Archie had to force the word out of his mouth. “Orange. But his father was a White Jacket.”
Nori shrugged. “Oh. Okay. I can see why it’s a big deal to you, then.”
Slap slap slap.
“So what, your family is just full of White Jackets, then?”
Nori spoke through her full mouth. “My dad’s a White Jacket. My mom’s a Black Jacket, but I don’t think they’ll ever let her be a White Jacket. Not that she’s not good enough. And I have some other Black Jacket cousins. I guess that’s why it’s not a big deal to me. I’ve known since I was three that I was going to get an orange jacket. It’s the colors that come after that matter.”

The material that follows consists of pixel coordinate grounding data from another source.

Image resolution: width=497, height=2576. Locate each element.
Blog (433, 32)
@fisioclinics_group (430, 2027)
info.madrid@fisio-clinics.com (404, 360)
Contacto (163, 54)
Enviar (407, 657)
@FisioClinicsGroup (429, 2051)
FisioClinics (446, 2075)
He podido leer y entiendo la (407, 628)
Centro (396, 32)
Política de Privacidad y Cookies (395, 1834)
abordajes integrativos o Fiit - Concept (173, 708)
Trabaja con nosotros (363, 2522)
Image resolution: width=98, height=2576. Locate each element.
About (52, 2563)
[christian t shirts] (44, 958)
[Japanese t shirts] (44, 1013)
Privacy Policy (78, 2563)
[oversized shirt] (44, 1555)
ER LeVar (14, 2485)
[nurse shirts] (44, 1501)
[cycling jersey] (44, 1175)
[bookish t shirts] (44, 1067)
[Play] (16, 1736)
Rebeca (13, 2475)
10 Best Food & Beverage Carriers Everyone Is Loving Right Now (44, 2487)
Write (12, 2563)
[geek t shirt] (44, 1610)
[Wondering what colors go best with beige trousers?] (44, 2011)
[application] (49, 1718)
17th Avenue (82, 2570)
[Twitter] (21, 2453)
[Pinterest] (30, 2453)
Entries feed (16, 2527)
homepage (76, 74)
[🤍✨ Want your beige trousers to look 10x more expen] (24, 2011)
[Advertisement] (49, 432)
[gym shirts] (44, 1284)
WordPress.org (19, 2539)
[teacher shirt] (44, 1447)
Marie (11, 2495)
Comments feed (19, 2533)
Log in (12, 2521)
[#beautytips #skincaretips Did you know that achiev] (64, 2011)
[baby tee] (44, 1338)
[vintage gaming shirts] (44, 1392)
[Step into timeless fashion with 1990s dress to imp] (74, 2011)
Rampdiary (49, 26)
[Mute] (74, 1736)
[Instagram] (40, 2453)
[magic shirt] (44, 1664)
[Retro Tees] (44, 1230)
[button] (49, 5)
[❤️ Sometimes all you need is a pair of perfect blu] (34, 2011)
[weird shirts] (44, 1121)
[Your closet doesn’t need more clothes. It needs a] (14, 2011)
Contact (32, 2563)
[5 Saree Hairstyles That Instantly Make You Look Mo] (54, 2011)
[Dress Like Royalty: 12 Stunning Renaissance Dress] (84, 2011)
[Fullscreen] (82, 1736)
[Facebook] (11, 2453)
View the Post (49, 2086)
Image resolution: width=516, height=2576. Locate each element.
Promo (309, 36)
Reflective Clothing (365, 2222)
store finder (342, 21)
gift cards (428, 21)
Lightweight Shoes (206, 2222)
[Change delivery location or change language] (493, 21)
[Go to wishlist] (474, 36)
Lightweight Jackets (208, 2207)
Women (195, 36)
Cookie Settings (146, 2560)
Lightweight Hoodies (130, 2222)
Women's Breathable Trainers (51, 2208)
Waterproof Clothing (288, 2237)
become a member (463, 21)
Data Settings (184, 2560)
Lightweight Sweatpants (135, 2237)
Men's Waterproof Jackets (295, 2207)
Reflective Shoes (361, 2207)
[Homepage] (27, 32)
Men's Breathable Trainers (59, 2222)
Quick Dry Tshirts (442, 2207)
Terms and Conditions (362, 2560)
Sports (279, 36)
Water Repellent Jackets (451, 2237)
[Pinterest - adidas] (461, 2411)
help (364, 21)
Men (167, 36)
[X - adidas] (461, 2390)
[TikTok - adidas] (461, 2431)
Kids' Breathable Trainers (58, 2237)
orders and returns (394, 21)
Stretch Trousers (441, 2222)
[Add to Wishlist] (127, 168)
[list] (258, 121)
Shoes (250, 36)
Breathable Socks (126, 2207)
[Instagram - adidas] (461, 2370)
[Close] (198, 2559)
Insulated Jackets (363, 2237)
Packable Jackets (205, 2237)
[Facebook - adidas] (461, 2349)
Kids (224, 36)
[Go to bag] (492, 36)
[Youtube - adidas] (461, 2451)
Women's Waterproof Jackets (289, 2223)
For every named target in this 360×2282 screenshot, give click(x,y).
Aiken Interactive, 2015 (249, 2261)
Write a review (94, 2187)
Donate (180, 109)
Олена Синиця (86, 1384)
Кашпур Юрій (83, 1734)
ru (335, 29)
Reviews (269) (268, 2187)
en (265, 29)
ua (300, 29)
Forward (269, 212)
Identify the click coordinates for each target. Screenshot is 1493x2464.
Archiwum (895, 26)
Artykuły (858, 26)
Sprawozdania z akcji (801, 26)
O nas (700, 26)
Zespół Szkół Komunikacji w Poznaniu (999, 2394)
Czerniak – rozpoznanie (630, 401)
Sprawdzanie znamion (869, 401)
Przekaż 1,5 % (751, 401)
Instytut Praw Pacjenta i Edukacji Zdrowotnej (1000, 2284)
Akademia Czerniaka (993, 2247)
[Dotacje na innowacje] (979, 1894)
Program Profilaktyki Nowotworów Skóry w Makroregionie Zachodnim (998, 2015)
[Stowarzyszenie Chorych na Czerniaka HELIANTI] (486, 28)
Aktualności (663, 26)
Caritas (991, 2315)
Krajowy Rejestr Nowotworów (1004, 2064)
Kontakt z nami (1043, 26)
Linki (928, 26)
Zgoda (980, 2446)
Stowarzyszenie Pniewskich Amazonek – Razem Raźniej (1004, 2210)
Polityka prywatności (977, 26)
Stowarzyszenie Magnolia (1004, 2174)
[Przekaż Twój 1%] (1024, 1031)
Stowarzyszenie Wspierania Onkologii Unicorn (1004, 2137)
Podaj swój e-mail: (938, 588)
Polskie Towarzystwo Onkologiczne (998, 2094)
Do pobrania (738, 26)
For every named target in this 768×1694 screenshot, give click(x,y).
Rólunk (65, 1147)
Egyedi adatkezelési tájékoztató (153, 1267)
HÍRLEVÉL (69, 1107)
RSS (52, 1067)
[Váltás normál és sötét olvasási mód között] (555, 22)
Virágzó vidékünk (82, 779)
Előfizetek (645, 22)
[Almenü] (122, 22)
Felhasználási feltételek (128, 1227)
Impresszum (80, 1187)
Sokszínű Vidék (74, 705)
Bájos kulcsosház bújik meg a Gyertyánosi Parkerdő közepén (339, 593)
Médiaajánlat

Archie exhaled through his nose. “You manifested at three years old?”
“Yeah. When did you?”
“Last week,” Archie said flatly.
Nori nearly spit out her food as she contained a laugh. Archie glared at her as she coughed.
Slap slap slap slap.
“Sorry, that’s just…” She cleared her throat and swallowed. “That’s dramatic. You must have been nervous.”
“Yeah.” Archie spoke with the accumulated bitterness of so many failed festivals that had ended with him crying. “A little nervous. You don’t know what it’s like to go your whole life not knowing if you’d be a Chef or not.”
Nori seemed unbothered.
“You mean your whole life so far. You get to go the rest of it knowing, so that’s nice. And since your parents are just Orange Jackets, it’ll be easy to make them proud. At least you have that going for you. I’ve already disappointed them by staying here. They’d have me killed if I stalled out anywhere before a Black Jacket.”
Just Orange Jackets.
Slap slap slap slap slap.
Archie embraced his rising bitterness and used it to sharpen his voice into a point at Nori. “Yeah, it’s nice to have all the pressure of the family name riding on me. Otherwise I might have become an entitled brat and show up late just to have someone else hand me my jacket.”
Nori seemed bothered.
She set down her fork, took a deep breath, and looked Archie in the eyes. “Yes, Archie, you’re the only one with problems. Tell you what, at the end of the school year, when they give me my yellow jacket, I’ll be sure to be on time. Try not to drop out by then.”
Knockout punch.
Archie jumped up and stormed off. He wanted nothing to do with Nori, spoiled brat that she was, but only managed to get two steps away before the cruel irony of destiny strode through the door.
“Archie!” Rowan said as he entered the great hall. “And you must be Nori. I’m Rowan. I hope you two are ready to spend the year together!”